Part of a data file

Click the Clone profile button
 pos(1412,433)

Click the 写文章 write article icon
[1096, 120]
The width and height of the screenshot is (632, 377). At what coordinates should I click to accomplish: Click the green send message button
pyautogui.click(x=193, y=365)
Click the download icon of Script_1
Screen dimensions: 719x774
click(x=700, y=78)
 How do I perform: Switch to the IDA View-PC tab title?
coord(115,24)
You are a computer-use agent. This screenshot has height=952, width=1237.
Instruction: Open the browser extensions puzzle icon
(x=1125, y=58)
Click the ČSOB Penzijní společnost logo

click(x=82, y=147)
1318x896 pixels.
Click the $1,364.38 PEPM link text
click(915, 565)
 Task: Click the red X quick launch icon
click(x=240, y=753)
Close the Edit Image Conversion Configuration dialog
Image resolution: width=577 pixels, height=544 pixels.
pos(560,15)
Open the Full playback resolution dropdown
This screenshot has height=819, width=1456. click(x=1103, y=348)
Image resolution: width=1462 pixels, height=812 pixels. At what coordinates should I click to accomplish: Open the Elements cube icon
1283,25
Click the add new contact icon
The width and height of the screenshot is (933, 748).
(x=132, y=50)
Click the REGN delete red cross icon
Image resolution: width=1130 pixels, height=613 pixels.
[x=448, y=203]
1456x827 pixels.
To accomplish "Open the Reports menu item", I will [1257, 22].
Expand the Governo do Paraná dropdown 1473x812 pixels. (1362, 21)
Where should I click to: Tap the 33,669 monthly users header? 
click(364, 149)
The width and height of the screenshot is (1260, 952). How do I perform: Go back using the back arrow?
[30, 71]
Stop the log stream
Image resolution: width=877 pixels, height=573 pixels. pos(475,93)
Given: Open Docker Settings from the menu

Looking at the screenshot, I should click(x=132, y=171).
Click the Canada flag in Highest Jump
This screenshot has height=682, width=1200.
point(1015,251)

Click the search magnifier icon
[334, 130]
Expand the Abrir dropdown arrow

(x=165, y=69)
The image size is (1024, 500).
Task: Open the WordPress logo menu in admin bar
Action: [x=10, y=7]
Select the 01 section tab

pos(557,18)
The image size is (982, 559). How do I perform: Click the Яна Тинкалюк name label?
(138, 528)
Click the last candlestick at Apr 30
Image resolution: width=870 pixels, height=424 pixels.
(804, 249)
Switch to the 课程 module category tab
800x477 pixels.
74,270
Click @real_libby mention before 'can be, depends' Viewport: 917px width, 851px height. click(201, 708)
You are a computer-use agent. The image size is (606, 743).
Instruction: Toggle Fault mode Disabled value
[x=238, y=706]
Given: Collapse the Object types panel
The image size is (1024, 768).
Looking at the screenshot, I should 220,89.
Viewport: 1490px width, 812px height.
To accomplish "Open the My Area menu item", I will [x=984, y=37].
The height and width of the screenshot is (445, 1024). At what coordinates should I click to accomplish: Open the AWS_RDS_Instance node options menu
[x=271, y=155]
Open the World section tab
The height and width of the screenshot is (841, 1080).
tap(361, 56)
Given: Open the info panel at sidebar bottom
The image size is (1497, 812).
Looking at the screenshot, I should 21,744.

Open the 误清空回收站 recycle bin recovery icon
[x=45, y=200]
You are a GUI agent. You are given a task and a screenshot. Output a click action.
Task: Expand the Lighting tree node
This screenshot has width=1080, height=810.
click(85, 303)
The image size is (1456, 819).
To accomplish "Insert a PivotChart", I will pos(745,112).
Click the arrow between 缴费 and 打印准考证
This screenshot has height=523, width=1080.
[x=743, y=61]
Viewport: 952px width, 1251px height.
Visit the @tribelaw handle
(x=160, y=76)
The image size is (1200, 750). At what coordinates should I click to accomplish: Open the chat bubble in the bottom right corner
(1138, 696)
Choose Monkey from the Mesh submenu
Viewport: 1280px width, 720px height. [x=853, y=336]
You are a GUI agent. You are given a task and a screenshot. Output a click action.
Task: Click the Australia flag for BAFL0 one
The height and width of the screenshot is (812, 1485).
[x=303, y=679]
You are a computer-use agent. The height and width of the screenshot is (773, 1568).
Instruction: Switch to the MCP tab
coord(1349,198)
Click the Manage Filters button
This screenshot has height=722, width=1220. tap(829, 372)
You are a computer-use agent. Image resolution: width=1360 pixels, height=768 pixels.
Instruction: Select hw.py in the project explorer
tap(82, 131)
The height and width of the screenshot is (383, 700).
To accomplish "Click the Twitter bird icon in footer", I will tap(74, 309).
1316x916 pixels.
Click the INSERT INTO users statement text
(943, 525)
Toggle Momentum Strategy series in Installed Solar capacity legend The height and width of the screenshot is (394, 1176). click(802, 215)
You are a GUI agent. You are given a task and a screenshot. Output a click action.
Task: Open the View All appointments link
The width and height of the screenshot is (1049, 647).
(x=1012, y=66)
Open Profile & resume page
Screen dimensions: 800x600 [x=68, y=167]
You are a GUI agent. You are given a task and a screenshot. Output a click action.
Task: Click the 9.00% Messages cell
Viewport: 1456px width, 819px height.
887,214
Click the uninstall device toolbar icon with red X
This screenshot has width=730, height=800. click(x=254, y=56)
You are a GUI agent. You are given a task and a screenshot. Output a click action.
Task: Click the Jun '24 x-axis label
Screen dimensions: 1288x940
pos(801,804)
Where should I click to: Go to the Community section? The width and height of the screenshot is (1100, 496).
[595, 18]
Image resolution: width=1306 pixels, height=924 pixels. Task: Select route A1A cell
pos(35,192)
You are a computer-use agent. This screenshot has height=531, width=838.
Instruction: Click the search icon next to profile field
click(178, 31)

• THE PROBLEM: Copy out the rows above, from the first one through the line that contains "click(x=240, y=753)", with both ends included, without altering anything.

• REPLY:
Click the Clone profile button
 pos(1412,433)

Click the 写文章 write article icon
[1096, 120]
The width and height of the screenshot is (632, 377). At what coordinates should I click to accomplish: Click the green send message button
pyautogui.click(x=193, y=365)
Click the download icon of Script_1
Screen dimensions: 719x774
click(x=700, y=78)
 How do I perform: Switch to the IDA View-PC tab title?
coord(115,24)
You are a computer-use agent. This screenshot has height=952, width=1237.
Instruction: Open the browser extensions puzzle icon
(x=1125, y=58)
Click the ČSOB Penzijní společnost logo

click(x=82, y=147)
1318x896 pixels.
Click the $1,364.38 PEPM link text
click(915, 565)
 Task: Click the red X quick launch icon
click(x=240, y=753)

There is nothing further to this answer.